THE PLACE WILL COMFORT YOU

Stories

by Naama Goldstein

Pub Date: May 25th, 2004
ISBN: 0-7432-5135-0
Publisher: Scribner

“Ascending” to the state of Israel and “Descending” thence to America suggest the binding themes of this debut story collection by a Boston writer who grew up on an Israeli kibbutz.
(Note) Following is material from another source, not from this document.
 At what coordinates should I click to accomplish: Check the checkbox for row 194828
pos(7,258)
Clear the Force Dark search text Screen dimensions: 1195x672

Five stories explore tensions between individual freedom and religious and nationalist solidarity, as experienced mostly by girls or young women born in or lately brought by their families to Israel. In a brisk elliptical style enlivened by clipped, often amusingly argumentative dialogue, Goldstein shows us a conservative household mortified by a visiting American cousin’s casual friendliness toward an Arab workman (“A Pillar of a Cloud”), a recent arrival from the US awkwardly adjusting to rigid dietary regulations (“Pickled Sprouts”), and a schoolgirl whose unlikely friendship with a recently orphaned classmate tempts her into unconventional and potentially dangerous behavior (“The Conduct for Consoling”). Deeper notes are struck in the subtly developed account of a rebellious high-school girl’s comeuppance at the hands of an unpopular classmate whose stoical courage reproves her self-indulgent “wildness” (“The Roberto Touch”), and in the story of a determinedly orthodox male teacher whose intolerance for his female students’ “immodesty” leads him to a humbling encounter with an embittered prostitute (“The Verse in the Margins”). Goldstein does less well with three stories set in America, though “Barbary Apes” develops an intriguing character contrast from a legend about indigenous Gibraltar monkeys, and a harsh picture of an industrious matriarch’s rescue of her sons from the carnage of the Lebanon War (“Anatevka Tender”) has a stylized, cryptic intensity reminiscent of Tillie Olsen’s famous story “Tell Me a Riddle.” All the stories are energized by Goldstein’s assured, eloquent narrative voice, but there’s an essential sameness to them that renders the book intermittently monotonous just as often as it’s vivid and engaging.

Flawed but promising work from a writer whose manifest sincerity will in all probability spur her on to greater accomplishment.